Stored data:

/---

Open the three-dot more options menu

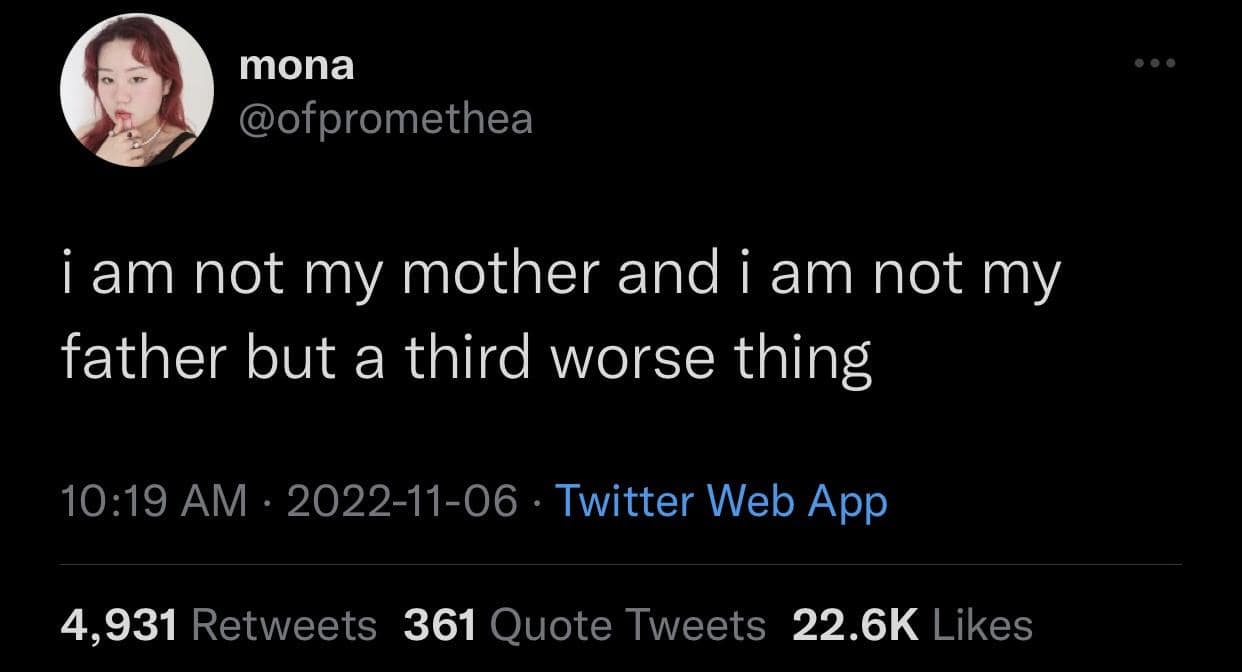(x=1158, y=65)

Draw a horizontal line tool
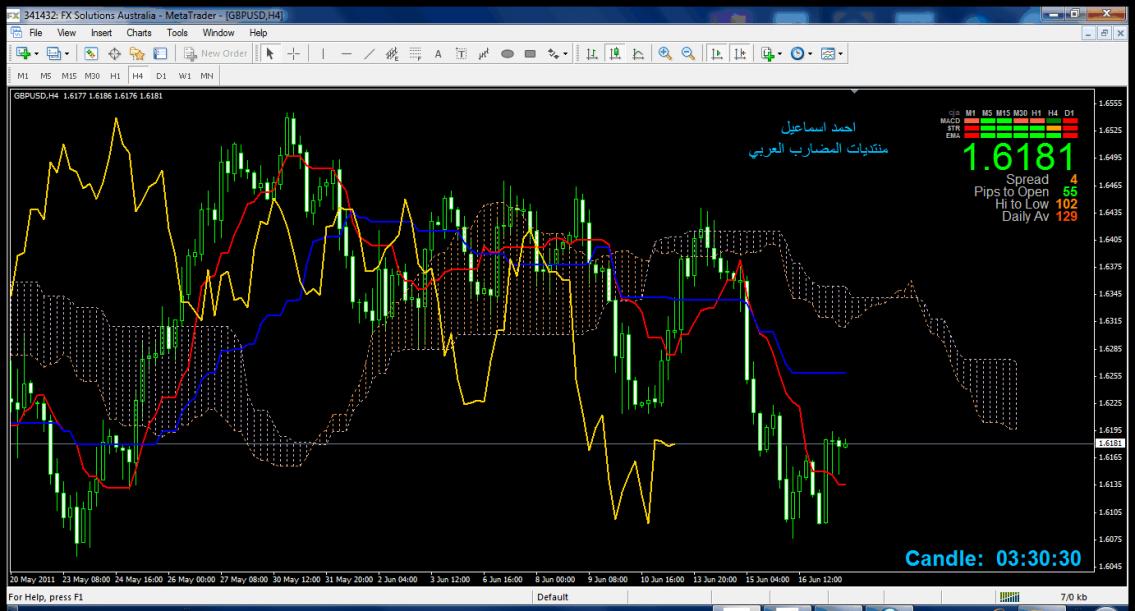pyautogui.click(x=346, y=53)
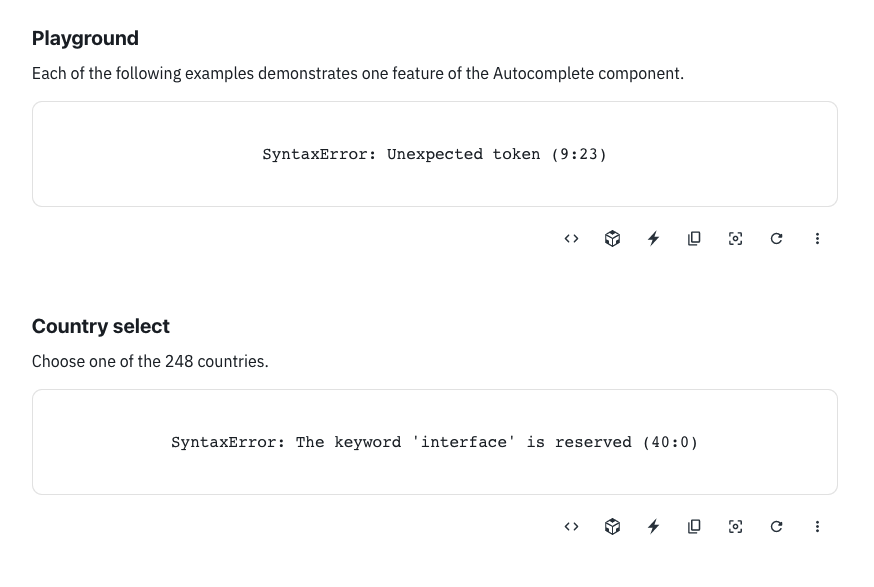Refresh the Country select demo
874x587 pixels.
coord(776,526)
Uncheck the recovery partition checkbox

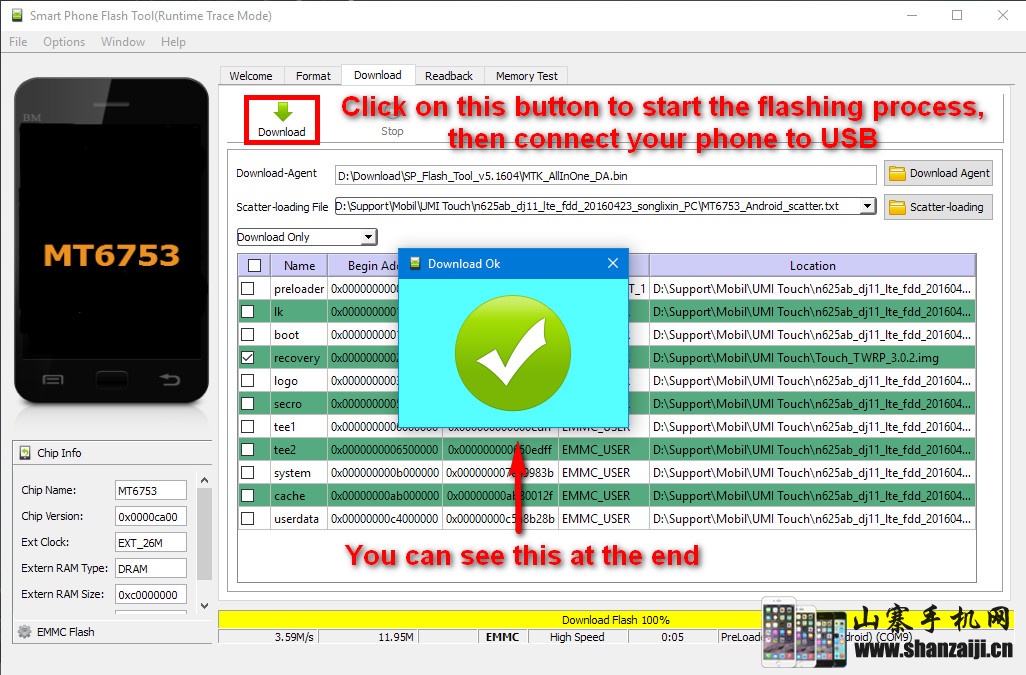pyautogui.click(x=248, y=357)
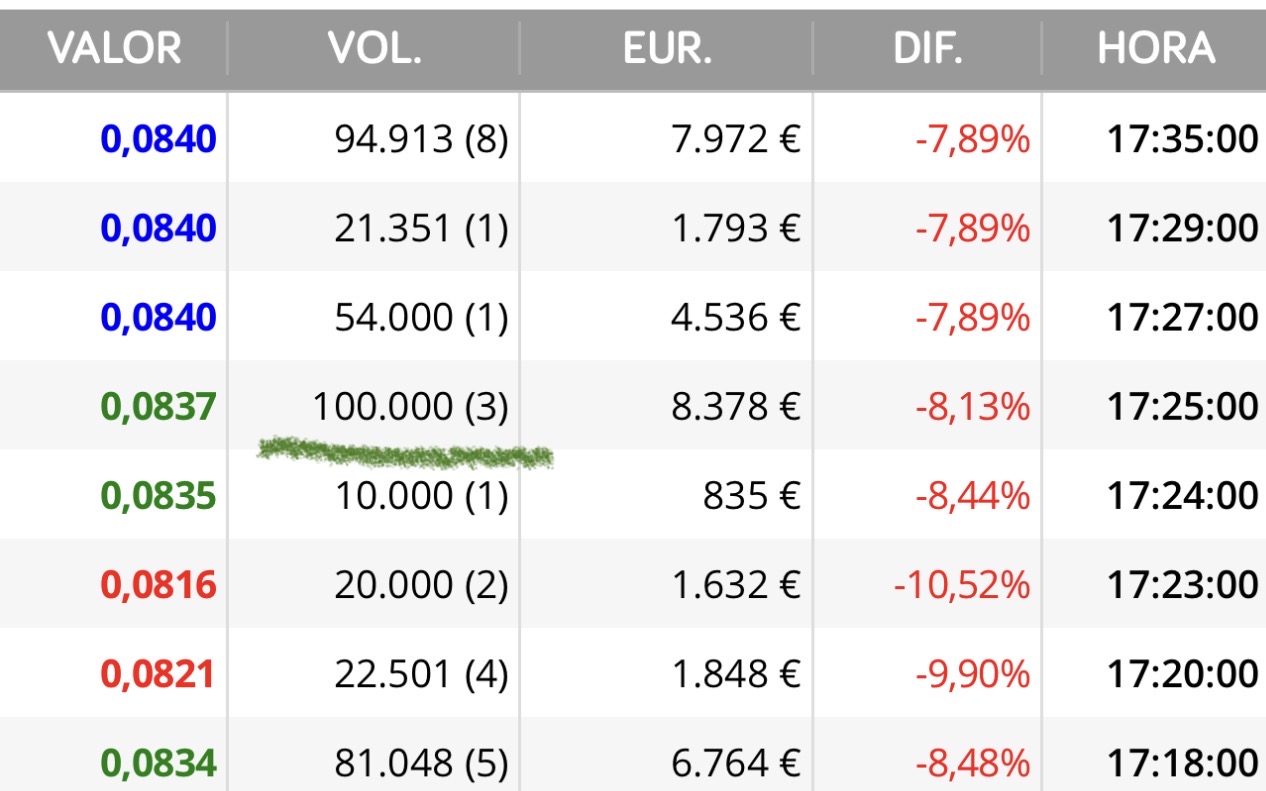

\---

### EXERCISE AIM
One exact copy of the data is required, and it should hold no pictures.

### ANSWER AREA
Open the three-dot more options menu

(x=1158, y=65)

Draw a horizontal line tool
pyautogui.click(x=346, y=53)
Refresh the Country select demo
874x587 pixels.
coord(776,526)
Uncheck the recovery partition checkbox

pyautogui.click(x=248, y=357)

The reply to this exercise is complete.